▸ Information supplied

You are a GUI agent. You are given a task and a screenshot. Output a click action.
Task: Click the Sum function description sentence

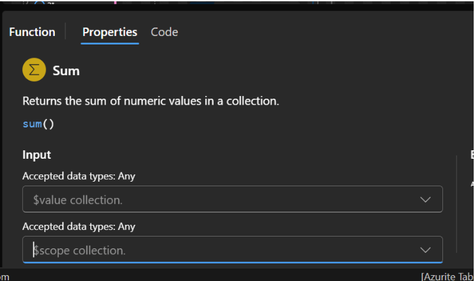[151, 101]
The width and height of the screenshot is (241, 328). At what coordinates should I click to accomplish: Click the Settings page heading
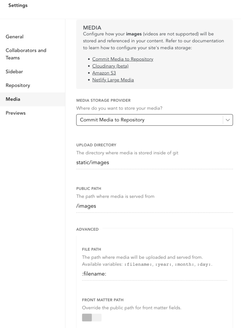point(18,5)
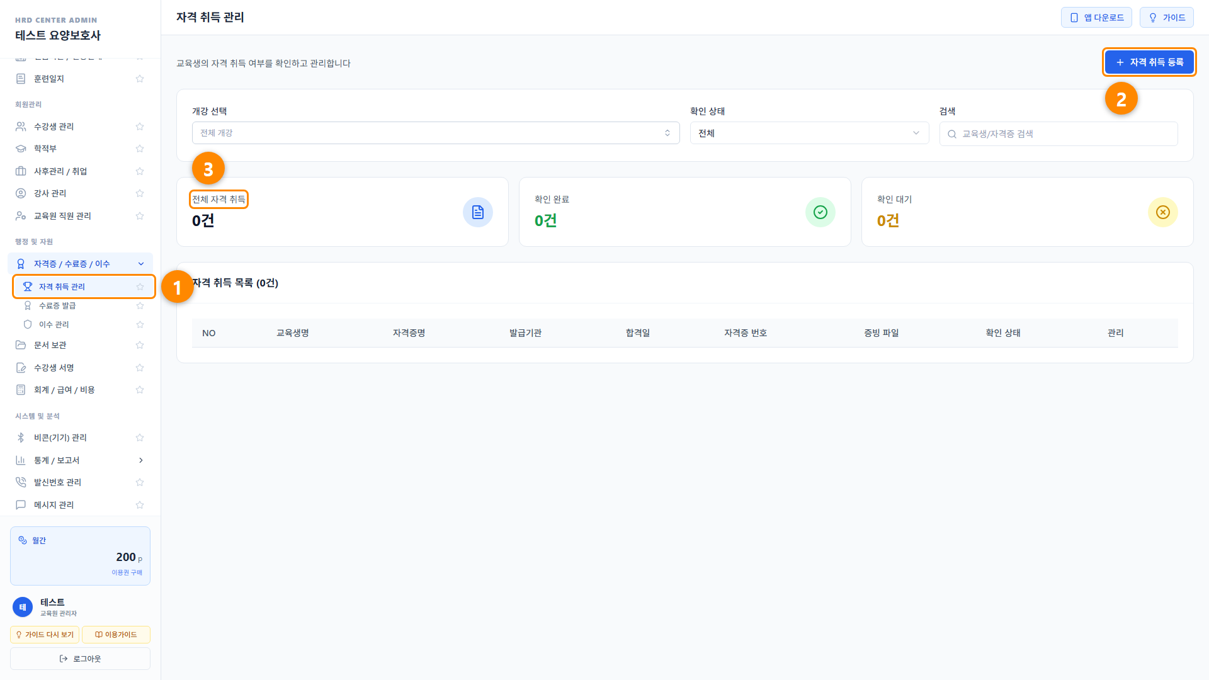Image resolution: width=1209 pixels, height=680 pixels.
Task: Click the green checkmark icon in 확인 완료 card
Action: tap(820, 212)
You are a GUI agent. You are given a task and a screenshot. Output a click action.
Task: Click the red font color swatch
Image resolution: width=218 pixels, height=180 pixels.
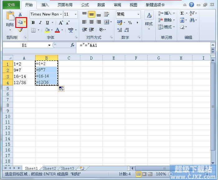tap(57, 30)
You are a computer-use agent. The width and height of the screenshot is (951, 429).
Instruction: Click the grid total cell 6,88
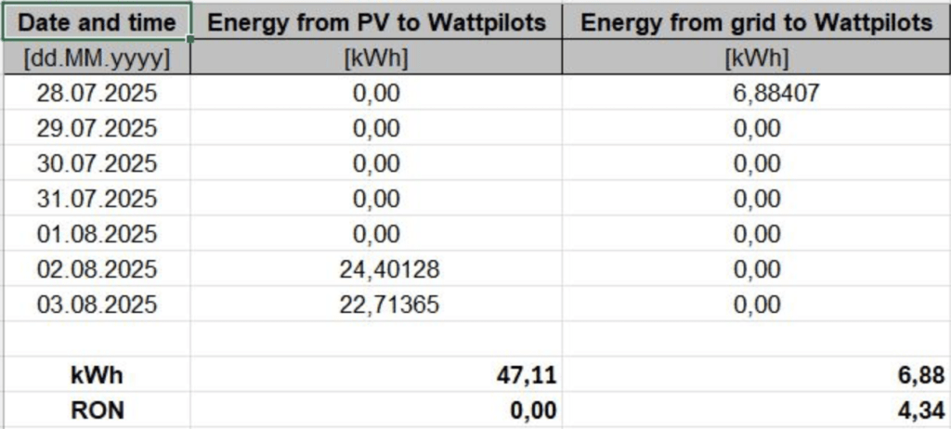point(921,375)
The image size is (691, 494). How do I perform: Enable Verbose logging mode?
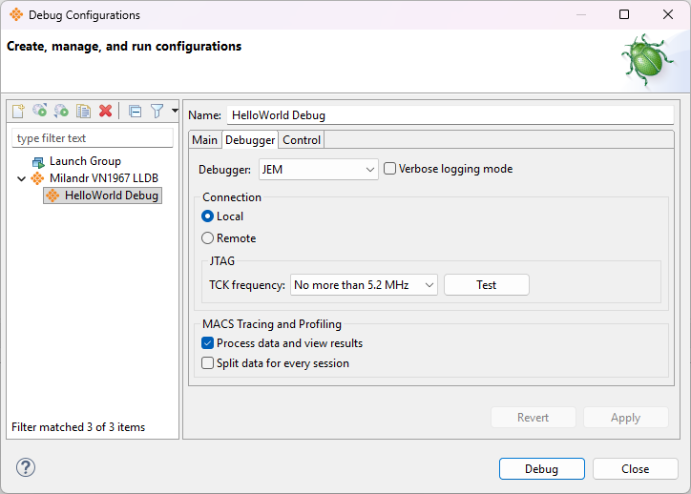pos(389,169)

▸ Directions
Extract the full listing above verbatim; pictures are to be left out of the copy.

▸ Output of the task
You are a GUI agent. You are given a task and a screenshot. Output a click action.
Task: Click the Sum function description sentence

[151, 101]
The width and height of the screenshot is (241, 328). At what coordinates should I click to accomplish: Click the Settings page heading
point(18,5)
Image resolution: width=1209 pixels, height=680 pixels.
Task: Click the green checkmark icon in 확인 완료 card
Action: tap(820, 212)
You are a GUI agent. You are given a task and a screenshot. Output a click action.
Task: Click the red font color swatch
Image resolution: width=218 pixels, height=180 pixels.
tap(57, 30)
You are a computer-use agent. The width and height of the screenshot is (951, 429).
Instruction: Click the grid total cell 6,88
point(921,375)
The image size is (691, 494). How do I perform: Enable Verbose logging mode?
pos(389,169)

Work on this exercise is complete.